Ciò che sorprende nella sceneggiatura sono infatti i dialoghi taglienti del personaggio di Mank, con i quali si è in grado di smontare sia il mito della storia di Hollywood (massimizzato con il tragico suicidio di Shelly, collega di Mank), sia del giovane prodigio Welles che l'industria l'ha combattuta. Lo sviluppo della trama cita apertamente Quarto Potere (1941) nella struttura, con lunghi flashback, ma, al di fuori dei dialoghi e di una splendida caratterizzazione della figura dello sceneggiatore Mankiewicz, lo script non regala altri grandi spunti narrativi. Il finale è eccessivamente affrettato, con un climax debole per una scena come quella di Mank ubriaco nel castello di William Hearst, artificiosa e romanzata, e la delineazione dello stesso Hearst, che poi diventerà in parallelo il protagonista Orson Welles in Quarto Potere, risulta poco approfondita. Nel complesso tuttavia la sceneggiatura risulta funzionale nel tratteggiare le interazioni dei personaggi coinvolti, un lavoro complesso e fondamentale per autenticare le vicende prima e dopo la conclusione del famoso script del capolavoro wellesiano.
La totalità della messa in scena (sonoro compreso) è forse la più grande virtù della pellicola, nella quale ogni componente tecnica, o quasi, eccelle e si amalgama a tal punto da proporre un modello di estetica invidiabile, evocando minuziosamente le atmosfere della vecchia Hollywood. La regia si distanzia dal modus operandi del regista (Fight Club, 1999; Zodiac, 2007) optando per movimenti controllati, eleganti, intenti a omaggiare ora il noir anni '40, con l'impiego di particolari luci e ombre, ora di nuovo Quarto Potere, prediligendo specifici piani sequenza e certi punti macchina dal carattere barocco. L'uso del bianco e nero in fotografia massimizza il coinvolgimento dello spettatore all'interno dell'epoca proposta, giocando con punti luce simil-Gregg Toland e sovraesponendo i costumi di alcuni protagonisti, conferendo al film sia il tipico glamour anni '30 sia quella connessione meta-cinematografica singolare. I graffi e la grana post-prodotti cercano di sporcare un'immagine digitale nitida e patinata, forse l'uso della pellicola avrebbe giovato maggiormente agli scopi evocativi del regista, ma è un discorso che in questo caso appare completamente pleonastico. La distribuzione via streaming, talvolta, può non permettere allo spettatore di valutare in modo chiaro e pienamente fruibile la tecnica del film, né in campo sonoro né visivo; per questo motivo risulta veramente complesso giudicarlo da questo punto di vista.

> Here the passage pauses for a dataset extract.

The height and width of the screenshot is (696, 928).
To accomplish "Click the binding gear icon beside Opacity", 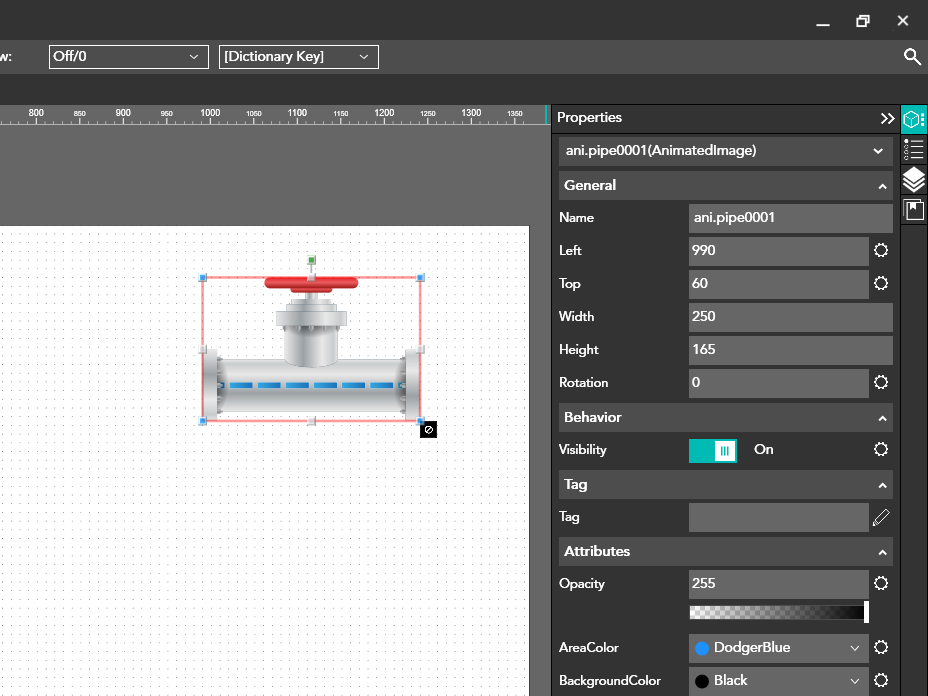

A prescindere dalla mancata uscita in sala, la produzione di Mank si rivela valida anche nel resto delle sue parti. I costumi e la colonna sonora (questa per mano di Reznor e Ross, The Social Network, 2010) sono entrambi conformi con l'epoca presentata e paiono vitali per trascinare lo spettatore nel cuore degli anni '30; le scenografie invece richiamano con forza Quarto Potere, in modo da stringere maggiormente il legame fra i personaggi di entrambe le pellicole, prima ancora che questo venga esplicitato nella storia. A concludere vi sono le splendide interpretazioni di tutto il cast, tra tutti spicca la performance magistrale di Gary Oldman (Dracula di Bram Stoker, 1992), protagonista indiscusso, supportato da altrettante ottime prove attoriali: un ingombrante Welles, un avido Mayer e una incantevole e subdola Marion Davies, interpretata da Amanda Seyfried (First Reformed, 2017).

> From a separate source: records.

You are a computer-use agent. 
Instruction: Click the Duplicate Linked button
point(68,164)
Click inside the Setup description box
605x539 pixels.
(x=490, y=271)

Mank non è un biopic lineare adatto a ogni genere di spettatore; David Fincher confeziona un prodotto che sprigiona cinefilia da tutti i pori, pregno della cultura sociopolitica del Cinema del passato, e ne fa una sontuosa opera post-moderna, citazionista, in bianco e nero, e pungente nel criticare con fermezza un sistema meschino e immorale che continua, dopo quasi 100 anni, a dominare il panorama cinematografico contemporaneo.